The passenger’s palm released Goku’s leg to snatch his ticket from the seat pocket. “Kakarot Son… Tell you what. How about I distract the scary blue-haired warden so you can scamper to the potty?”

“Distract her how?”

A merciless smile spread beneath the man’s sculpted cheeks. 

Ah... of course. He belonged to the big club. Regardless if the odds of a made-for-tv meet cute on an airplane were hundred-to-one, to say Goku wasn’t disappointed to learn the dark-eyed basso beside him was a straight zero, disqualified from even harmlessly entertaining false hopes through a three hour flight would be a lie. 

As the attendant approached, he squeezed Goku’s leg again and demanded him to follow his lead, a mere second before he suddenly hurled himself across Goku’s lap. He whipped upright with his palm clapped over his mouth. Frantically, he unbuckled his seatbelt. Muffled shouts escaped from behind his palm that Goku failed to immediately interpret. Not until his row-mate had clamored right over him, careful to avoid his bladder, then took off at a sprint down the aisle, did Goku understand the plot. Shit, he almost believed him same as the attendant that chased after him in awkward little steps, confined by a pencil skirt and high heels. 

The plan was foolproof save for one small catch: the restrooms he baited the woman to stand outside, begging to lend her assistance if he would just unlock the door, were the only ones on this side of the curtain.... Perfect.


	3. Serious Discomfort

**Notes for the Chapter:**

> I kind of know where this is headed! ayyeee!

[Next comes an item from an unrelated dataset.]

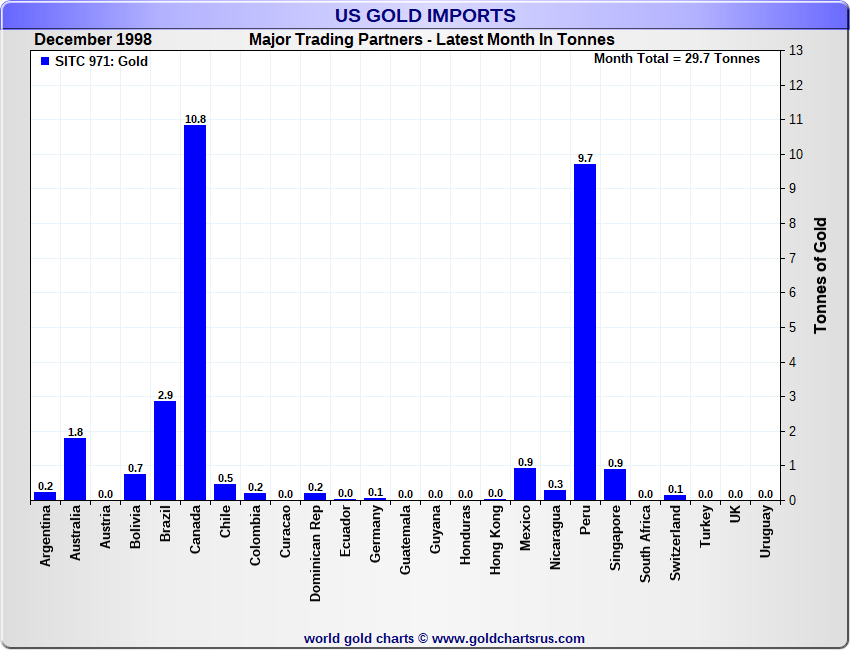Click the 13 tick on the y-axis
Viewport: 850px width, 650px height.
click(x=797, y=50)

Vegeta smirked and half-laughed as he unzipped his pants and squared up before the toilet. That was too easy. He didn’t know what kind of upbringing would make a grown man rather piss himself than suffer a little public scolding. If he had to guess, Kakarot’s nanny was invented by Mattel as some lifesize draconian Barbie. 

Kakarot was right about one thing: the stewardess was an insufferable boobjob, rapping and chattering incessantly on the other side of the door. She hadn’t let up for a second, and frankly, was giving his dick stagefright.

“Sir, if you’re ill, you really ought to let me–”

“Fucking hell woman, leave me alone! I can hold my own hair!” 

… Nothing? No comeback? Not a word? … Vegeta swore he heard her trot away. Good riddance, at least now he could pee in priv– _ah fuck!_ The plane made a hard left turn, rocking his balance to shoot piss across his boot. 

That goddamn bitch was probably chuckling herself into the safety of her harness. He had to admit, it’d be one helluva joke. He’d have done the same in her position if getting spanked by the FAA and collecting unemployment were the worst consequences of abandoning a smartass passenger in a bathroom during takeoff. 

As the bathroom hijacker, particularly one with Vegeta’s penchant for poetic misfortune, the shallow little toilet would upchuck his piss, spray it right at him as the plane launched off the ground. Hurriedly, he flushed and zipped and unlatched the door.

Discovering the flight attendant still waiting for him on the other side came as a disappointment. Thankfully, the phone that was tucked beneath her ear had a short leash, yet somehow a concussion seemed oddly more desirable than stepping onto the set of a Britney Spears music video, watching the woman trace her tongue across her upper lip and wink. Vegeta almost got his wish, two seconds too late. The plane suddenly stopped, pitching him into the door of the opposite restroom. 

In much the same fashion as his journey down the aisle, he scampered back up to find his seat. A collective murmur rose through the cabin that he was relieved had nothing to do with himself or the ill-advised ploy he’d committed to… egh… to force the adorable idiot seated beside him into his debt? 

“Hi!” piped the adorable idiot. 

“How are you back before me?” As the question left his mouth and Kakarot shrugged, Vegeta realized he didn’t care, so long as he could curl up in the safety of his seat before the stewardess caught up to him. Imagining the scenario was enough to make him jumpy. He shuddered as he spun around, fearing she might pop-up behind him and scutter over his skin like all the cockroaches the good-for-nothing cat he’d given squatting rights to in his apartment ought to take care of. The dumb freeloader never held up its end of the bargain. It failed to murder, much less chase away more than a dust bunny composed of its own fur. 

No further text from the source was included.